LOGAN — Former tribal leader and a former chairman of the Northwestern Band of the Shoshone Nation, Darren Parry, was a part of the group Better Boundaries and the long-running campaign to collect signatures to get an initiative on the Utah ballot a few years ago creating an independent redistricting commission. 

But during an emergency Utah legislative session last week, lawmakers approved a second ballot question to amend the Utah Constitution.

Now, Utah voters will decide if the Constitution should say that the legislature can amend or repeal citizen-led initiatives.

On KVNU’s For the People program on Tuesday, Parry said this is a continuation of what the legislature has been trying to accomplish in accumulating more power.

“It just gives the people the last say, I mean, the very last say. Over the last few years, the legislature’s made it harder to get those ballot initiatives on the ballot. So, they’re doing everything they can to kind of silence the vote anyway, and make it hard to do this.

“But I think it still needs to be an option, it needs to be the last line of defense for all of us to stand up to some things that we don’t always agree with,” he explained. 

The former Utah House candidate said he had a minor role in the Better Boundaries initiative.

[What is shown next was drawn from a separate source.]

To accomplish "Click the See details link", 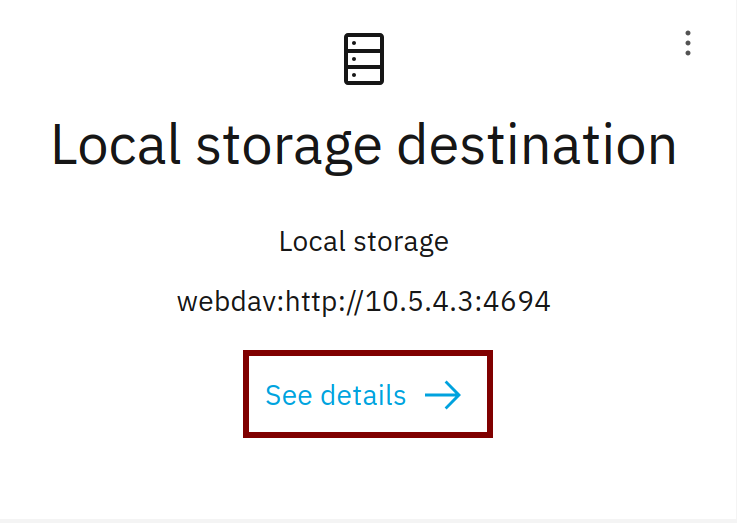I will pyautogui.click(x=336, y=396).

“But I really understand it, I mean we’re just looking at it as, when there’s a super majority, they can draw up boundaries and districts to make it hard for some people to be represented. They can divide up Salt Lake County into five different sections, when in reality, if they didn’t, you’d probably have a Democratic senator or congressman from that area.”

Parry said he can’t imagine the legislative-sponsored ballot question will pass, at least he hopes not. He hopes Utahns will get themselves educated on it.